As for writing, you can probably just do the same in reverse. Shouldn't be too hard once you understand which data goes where.
Not very far. I can read icons just fine, using my own code, or some code I found on the web, or using APIs from Chris' API pack. But there doesn't seem to be a way to write icons. I can't figure out how to write the data on my own, and the sources online I find all don't implement any save functions. Most of them do have them, but they either throw a NotImplementedException, or there's just no code in them. In one source, there was code to save, but there was no way to provide any list of icons... So still pretty useless :\
So in short, I can read just fine, but I cannot write them.
Here's the best one of the few I have. It's not my own code, I translated it from here and renamed some things. It worked on all icons I threw at it so far, including transparent ones (which my own code had problems with).
Basically, the IcoFile class is what represents one ICO file, containing a bunch of IconDeviceImages in an IconDeviceImageCollection. The IconDeviceImage class represents a single image in the icon.
The IcoFile class has a Save method which should save it back to the specified path, but I haven't tried it yet because I don't know how to actually change the ICO file (eg: change or add new images). Probably you'd have manually add a new instance of the IconDeviceImage class, but I've no idea how to determine how to set its properties... There is a constructor that accepts an Icon, but there's no code in there so that doesn't do anything...

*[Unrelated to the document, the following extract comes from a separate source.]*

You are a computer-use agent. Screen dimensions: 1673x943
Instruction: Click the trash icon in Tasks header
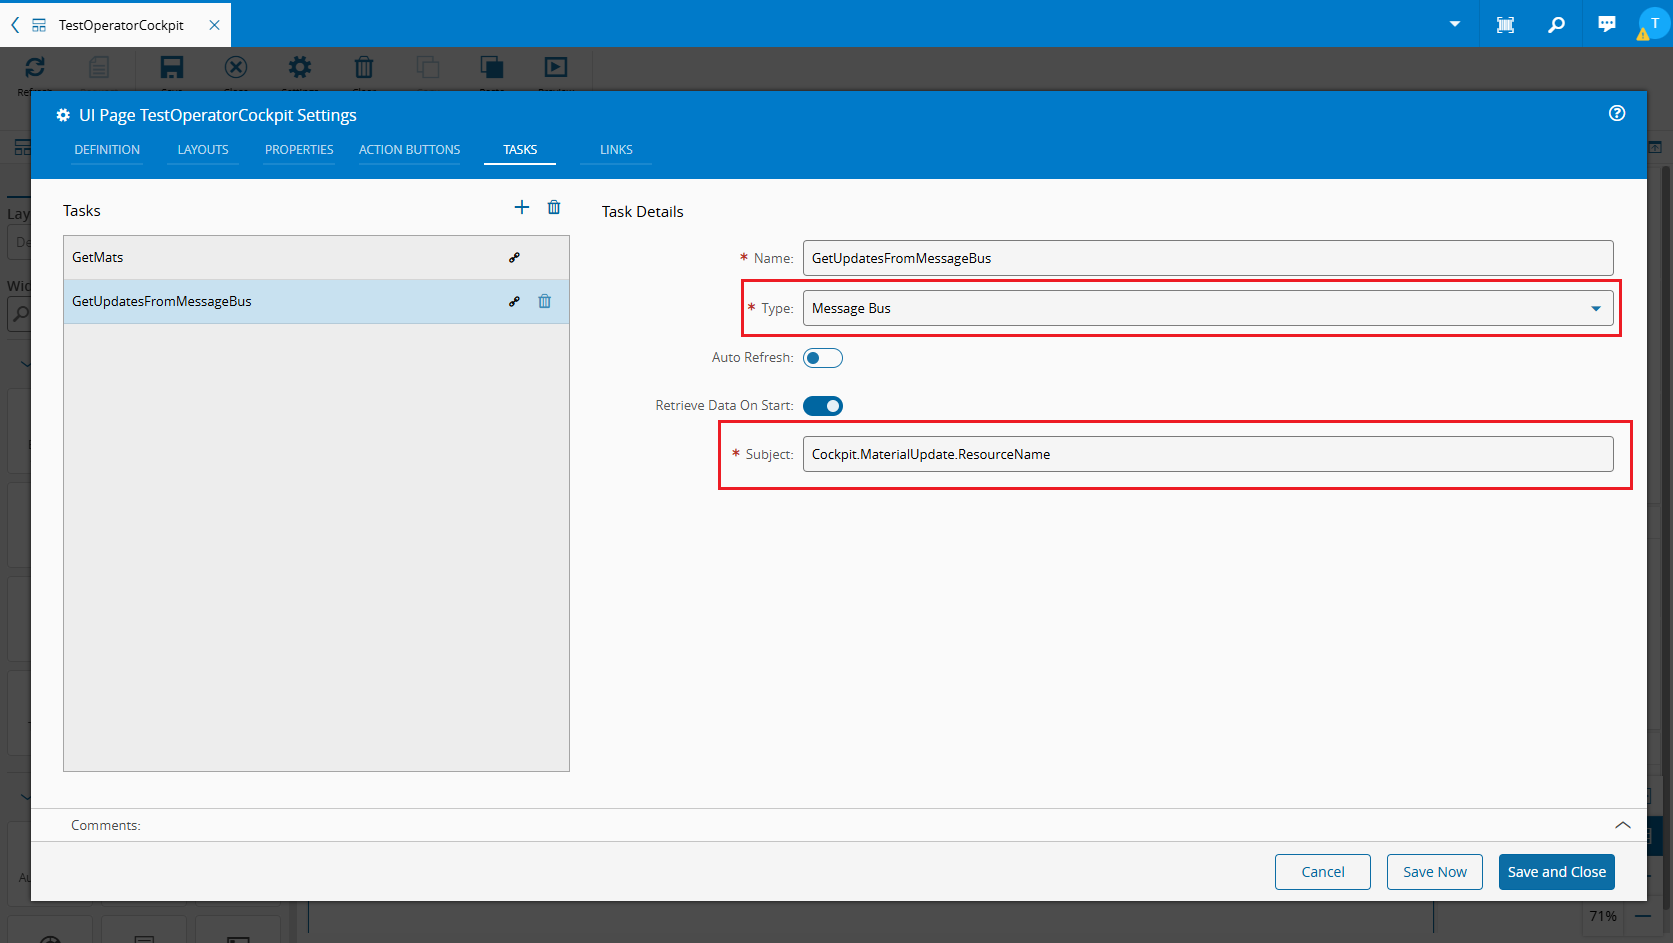[554, 207]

Haven't looked at the source yet but it seems again read-only, and no saving implemented... Correct me if I'm wrong
I haven't fiddled with much here, but it looks like in that link it'd be just a matter of adding code for more iconEntity's to be added to the collection, update the header count and as for actually writing a file, create a file stream and write the bytes back out starting with the header info then loop the collection and write that info out.

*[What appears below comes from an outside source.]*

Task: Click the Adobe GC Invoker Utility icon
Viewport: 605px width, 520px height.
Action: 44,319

I've taken a glance at your code there Nick and I gotta say that I'm not quite able to follow all of that, is there a specific class that I use or am I missing something? There's a lot of api calls too
Currently using VS 2015 Enterprise on Win10 Enterprise x64.
The IcoFile class is the one you need, the rest is just used internally. The IconDeviceImage class represents one image (including header information, and some stuff to write/read it), and the IcoFile class has a collection of those so that represents one ICO file.
As for writing; yeah you'd just need to write the bytes in the correct order, but the problem is that I don't know what values to use, nor how to convert an actual image to a byte stream in the correct format. From my reading attempts, you cannot simply use Image.FromStream or something like that as the bytes are not in the usual image format (they contain their own header and stuff which you need to write out too).